Lesetext:
Finanzpunkt: Vom Taunus in die weite Welt?
fir Frankfurt
Der Anklang, den das Modell gemeinsam betriebener Filialen gefunden hat, habe sie überrascht. Dies sagten die Initiatoren, Eva Wunsch-Weber und Oliver Klink, bei einer Pressekonferenz am Donnerstag, bei der sie über ihre Erfahrungen mit der Kooperation berichteten. Die Vorstandschefs von Frankfurter Volksbank und Taunus Sparkasse hatten im Herbst 2019 angekündigt, gut 50 ihrer Standorte im Hochtaunus- und Main-Taunus-Kreis zusammenzulegen. Statt wie ursprünglich erwartet Ende des Jahres wurde nun der 26. und damit letzte Finanzpunkt in Betrieb genommen. 17 der Filialen sind mit Mitarbeitern besetzt, neun sind SB-Standorte.

Erfasste Daten:
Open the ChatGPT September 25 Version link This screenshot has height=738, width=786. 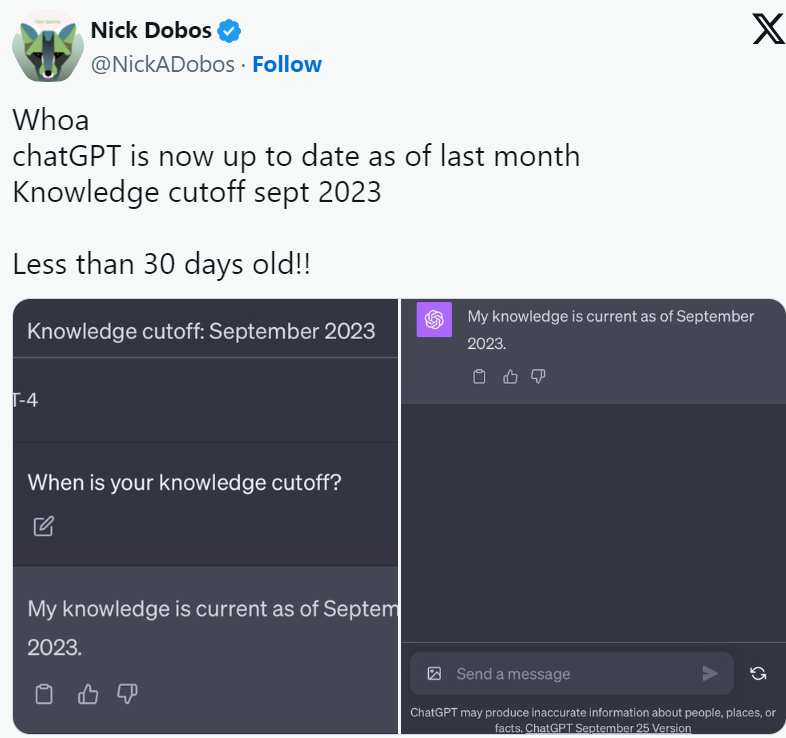(608, 729)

Aufgaben:
**A)** Übertragen Sie aus dem Lesetext wortgetreu den Abschnitt, der mit den Worten beginnt, in denen „Finanzpunkt: Vom Taunus“ steht, und mit „neun sind SB-Standorte.“ schließt.
**B)** Wie viele der Finanzpunkte sind laut Lesetext SB-Standorte?

Lösungen:
**A)**
Finanzpunkt: Vom Taunus in die weite Welt?
fir Frankfurt
Der Anklang, den das Modell gemeinsam betriebener Filialen gefunden hat, habe sie überrascht. Dies sagten die Initiatoren, Eva Wunsch-Weber und Oliver Klink, bei einer Pressekonferenz am Donnerstag, bei der sie über ihre Erfahrungen mit der Kooperation berichteten. Die Vorstandschefs von Frankfurter Volksbank und Taunus Sparkasse hatten im Herbst 2019 angekündigt, gut 50 ihrer Standorte im Hochtaunus- und Main-Taunus-Kreis zusammenzulegen. Statt wie ursprünglich erwartet Ende des Jahres wurde nun der 26. und damit letzte Finanzpunkt in Betrieb genommen. 17 der Filialen sind mit Mitarbeitern besetzt, neun sind SB-Standorte.

**B)** Neun der Finanzpunkte sind SB-Standorte.